Why do people refuse to learn from history???
Some feller name of Dave Hall has a bucket of cash and a dream: to build planned utopian town-like properties based on some “vision” that Mormon church founder Joseph Smith imagined nearly 200 years ago. These would be square “plats,” with a square “ring wall” made up of buildings with farm-like area in the middle, and surrounded by a narrow bit of “nature.”
Hal wants to build a thousand of these sites in Vermont, moving 20 million people into a state with a current population well under one million. Oddly enough, the people in the area where he’s buying up property have a problem with this.
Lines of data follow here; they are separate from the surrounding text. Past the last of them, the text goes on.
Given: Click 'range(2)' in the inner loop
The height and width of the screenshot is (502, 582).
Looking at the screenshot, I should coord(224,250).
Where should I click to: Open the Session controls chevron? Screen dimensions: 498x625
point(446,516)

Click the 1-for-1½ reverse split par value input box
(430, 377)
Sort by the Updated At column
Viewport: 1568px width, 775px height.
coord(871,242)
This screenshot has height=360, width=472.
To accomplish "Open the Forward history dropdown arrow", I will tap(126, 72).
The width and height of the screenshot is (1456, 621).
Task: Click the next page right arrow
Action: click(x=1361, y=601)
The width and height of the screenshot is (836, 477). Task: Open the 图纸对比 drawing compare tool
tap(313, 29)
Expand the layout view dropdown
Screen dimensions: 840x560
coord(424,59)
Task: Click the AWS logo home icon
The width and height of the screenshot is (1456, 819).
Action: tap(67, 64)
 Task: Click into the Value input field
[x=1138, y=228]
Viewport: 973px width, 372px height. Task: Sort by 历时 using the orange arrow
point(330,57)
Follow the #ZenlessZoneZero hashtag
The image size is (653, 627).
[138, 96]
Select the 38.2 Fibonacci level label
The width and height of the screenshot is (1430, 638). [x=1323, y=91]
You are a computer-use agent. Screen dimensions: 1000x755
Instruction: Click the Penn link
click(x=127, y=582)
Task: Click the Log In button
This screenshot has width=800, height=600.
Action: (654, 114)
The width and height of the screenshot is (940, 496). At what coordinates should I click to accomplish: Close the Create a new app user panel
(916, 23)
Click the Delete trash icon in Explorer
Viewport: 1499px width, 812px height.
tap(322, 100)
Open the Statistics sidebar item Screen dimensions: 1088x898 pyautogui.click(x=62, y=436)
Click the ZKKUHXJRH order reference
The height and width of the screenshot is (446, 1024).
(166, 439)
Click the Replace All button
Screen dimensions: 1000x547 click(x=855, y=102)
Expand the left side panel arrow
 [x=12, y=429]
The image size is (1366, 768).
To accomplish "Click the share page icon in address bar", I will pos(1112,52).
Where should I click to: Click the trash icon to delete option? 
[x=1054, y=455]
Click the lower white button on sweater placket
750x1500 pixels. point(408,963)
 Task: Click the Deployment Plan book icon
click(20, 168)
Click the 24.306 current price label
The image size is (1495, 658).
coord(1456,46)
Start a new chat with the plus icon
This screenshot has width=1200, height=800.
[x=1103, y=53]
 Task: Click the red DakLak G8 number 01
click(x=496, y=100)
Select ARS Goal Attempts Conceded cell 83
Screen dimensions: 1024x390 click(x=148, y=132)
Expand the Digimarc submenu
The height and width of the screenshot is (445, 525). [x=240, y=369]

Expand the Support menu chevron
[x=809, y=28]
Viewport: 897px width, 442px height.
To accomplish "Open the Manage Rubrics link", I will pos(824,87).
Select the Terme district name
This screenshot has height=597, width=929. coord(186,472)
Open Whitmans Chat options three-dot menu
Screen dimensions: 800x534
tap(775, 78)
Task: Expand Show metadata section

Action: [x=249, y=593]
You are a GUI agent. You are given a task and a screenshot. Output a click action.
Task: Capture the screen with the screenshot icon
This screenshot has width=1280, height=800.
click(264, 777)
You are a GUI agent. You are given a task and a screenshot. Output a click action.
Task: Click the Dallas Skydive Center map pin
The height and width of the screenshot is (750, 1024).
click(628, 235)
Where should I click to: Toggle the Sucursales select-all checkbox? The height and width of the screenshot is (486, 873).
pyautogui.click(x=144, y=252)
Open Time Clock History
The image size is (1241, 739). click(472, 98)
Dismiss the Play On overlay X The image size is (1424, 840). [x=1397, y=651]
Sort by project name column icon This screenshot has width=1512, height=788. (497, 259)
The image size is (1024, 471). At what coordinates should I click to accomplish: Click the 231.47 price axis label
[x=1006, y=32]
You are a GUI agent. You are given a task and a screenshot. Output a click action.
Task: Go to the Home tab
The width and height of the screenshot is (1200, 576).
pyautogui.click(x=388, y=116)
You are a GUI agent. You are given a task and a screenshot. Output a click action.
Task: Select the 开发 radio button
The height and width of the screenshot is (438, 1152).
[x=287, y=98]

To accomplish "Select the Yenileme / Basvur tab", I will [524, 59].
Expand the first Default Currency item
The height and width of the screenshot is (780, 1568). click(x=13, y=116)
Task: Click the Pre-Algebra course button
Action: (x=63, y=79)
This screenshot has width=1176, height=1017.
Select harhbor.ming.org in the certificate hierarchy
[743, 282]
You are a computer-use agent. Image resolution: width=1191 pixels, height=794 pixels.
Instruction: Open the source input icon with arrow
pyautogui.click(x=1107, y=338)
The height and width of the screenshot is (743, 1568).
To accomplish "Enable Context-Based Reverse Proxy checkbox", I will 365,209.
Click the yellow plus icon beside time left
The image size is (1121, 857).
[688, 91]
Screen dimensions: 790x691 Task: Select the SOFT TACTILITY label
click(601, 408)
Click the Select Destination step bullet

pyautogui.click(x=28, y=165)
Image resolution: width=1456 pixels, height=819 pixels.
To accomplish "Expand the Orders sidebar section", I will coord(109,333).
Some of the “features” of this planned community:
each person will be allotted just 200 square feet of living space
No.
A plat, says Hall, will be subject to state and regional laws, but will also be overseen by a board and hierarchies of leaders with, it appears, strong Mormon family values. “Each [multi-family] house has house captains, which are a team of one man and one woman,”
NO.
Families and individuals who wish to join must invest their net worth and be employed either outside the communities or by a NewVistas company, or Vista Biz. Those who start Vista Bizzes will be given startup funds by the community but must surrender their IP rights. They also must agree to put nearly all their profits back into the community in exchange for what Hall calls “dividends”—payouts from overall wealth earned by the plat businesses.
AW HELL NO.
To make all this work, some as-yet unavailable or generally unused technologies are needed. Robots that rearrange your furniture. Storage containers that rise us out of the floor. Small elevators. Toilets with built-in medical tricorders. But over all of this is the fact that since the basic plan of this “plat” was produced by Joseph Smith, it thus has the taint of prophesy and divine inspiration. And we’ve all seen how successful communities built on religious ideas can be.
The goofiest notion of all is that he’s buying up properties that are already happily occupied. Why not set up shop where people *aren’t*? I’m sure Detroit has some room for something like this. The Midwest has *single* farms bigger than his whole planned community. So why build right where you know you’re going to annoy the locals by changing *their* environment?
All that said… there’s something about this idea that makes me nervous in a very real sense. Not about the “plats” themselves… if they are roaring successes or the first generation born there tears the place apart during Festival, I don’t really care as such. But what does this sort of thing say about space colonies?
Initial small colonies – say, a few dozen people on Mars – will be run like military establishments. They’ll pretty much have to be. But what about town-sized orbital habitats? Here, the territory is strictly limited. An inhabitants options will necessarily be somewhat limited… a good terrorist could shut off the sun or evacuate all the air. So will such settlements need to be run in the soul-crushing collectivist manner suggested for the “plats?” A horrifying thought.